Records from a data collection:
==================================================
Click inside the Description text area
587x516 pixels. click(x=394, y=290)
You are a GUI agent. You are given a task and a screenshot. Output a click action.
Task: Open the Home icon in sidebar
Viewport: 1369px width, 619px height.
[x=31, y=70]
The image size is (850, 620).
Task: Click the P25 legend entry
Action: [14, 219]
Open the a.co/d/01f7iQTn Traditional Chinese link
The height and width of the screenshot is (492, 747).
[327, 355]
==================================================
Exercise goal:
Without changing anything, repeat every record above.

Answer area:
Click inside the Description text area
587x516 pixels. click(x=394, y=290)
You are a GUI agent. You are given a task and a screenshot. Output a click action.
Task: Open the Home icon in sidebar
Viewport: 1369px width, 619px height.
[x=31, y=70]
The image size is (850, 620).
Task: Click the P25 legend entry
Action: [14, 219]
Open the a.co/d/01f7iQTn Traditional Chinese link
The height and width of the screenshot is (492, 747).
[327, 355]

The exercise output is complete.